Si bien que la mort vient soudain interrompre une espérance qui est espérance de vie, aussi courte fût-elle; et ce terme qu'elle met à la vie est toujours inattendue parce que l'espérance est elle toute tendue vers la vie; c'est sans doute aussi qu'on espère plus rien au-delà. Et ceux qui s'absentent en rien ne nous renvoient à la présence de Dieu sinon à leur propre présence que leur absence même nous rappelle en vain.

Je dis j'ai perdu quelqu'un. C'est l'expression la plus naturelle qui me vient. Elle ne dit rien de la mort. Elle ne dit rien de Dieu. C'est la parole d'un païen. Et elle l'est d'autant que quand je la profère, c'est, je le répète, tout naturellement qu'elle me vient.
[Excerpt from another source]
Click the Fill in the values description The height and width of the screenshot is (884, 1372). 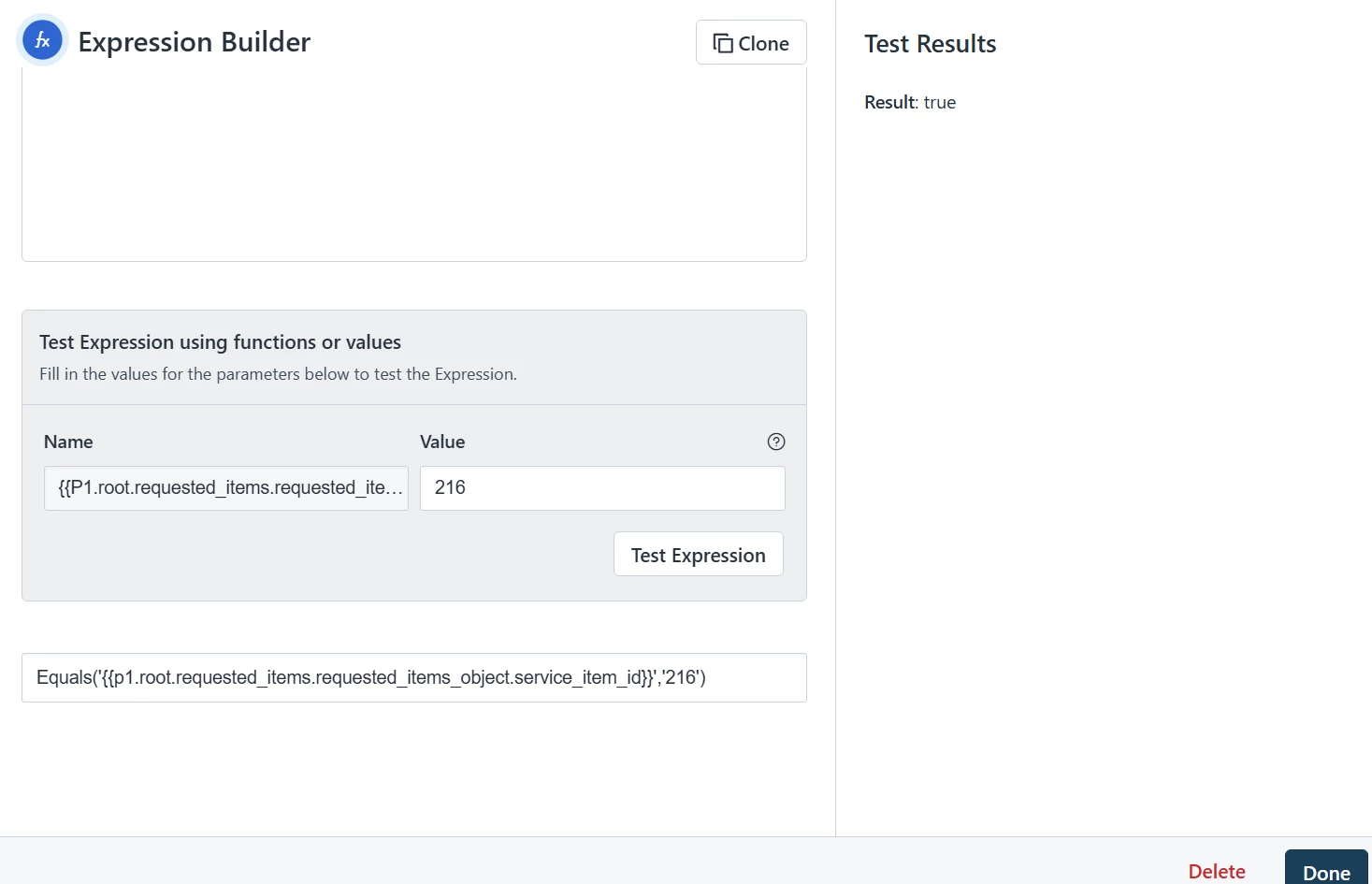tap(278, 374)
Il n'est pas sûr qu'elle fut venue ainsi à un homme d'un autre temps qu'on dira plus croyant. Car je peux encore avoir de la religion sans plus croire.

Car croire serait croire à une vie après la mort et pour cela il faudrait déjà penser à la mort, se pencher sur le sujet, or le sujet n'est plus d'actualité. On pense à la vie ici et maintenant et si l'on pense à son éventuel prolongement c'est encore ici et maintenant d'où l'euthanasie pose problème: c'est penser à la mort, c'est repenser à la mort comme on n'y pense plus, et quand on n'y pense plus.

Ils ne l'alimentaient plus. Ils ne lui donnaient que de la morphine. Autant dire qu'ils lui administraient la mort. Ce fut le plus pénible a accepter. Il ne s'agissait plus d'espérance de vie. Tout ce qu'on pouvait espérer pour elle c'était la mort et le plus tôt serait le mieux. La morphine n'avait pour effet que de lui éviter des souffrances inutiles. Comme la souffrance augmentait il fallait augmenter la dose bientôt mortelle.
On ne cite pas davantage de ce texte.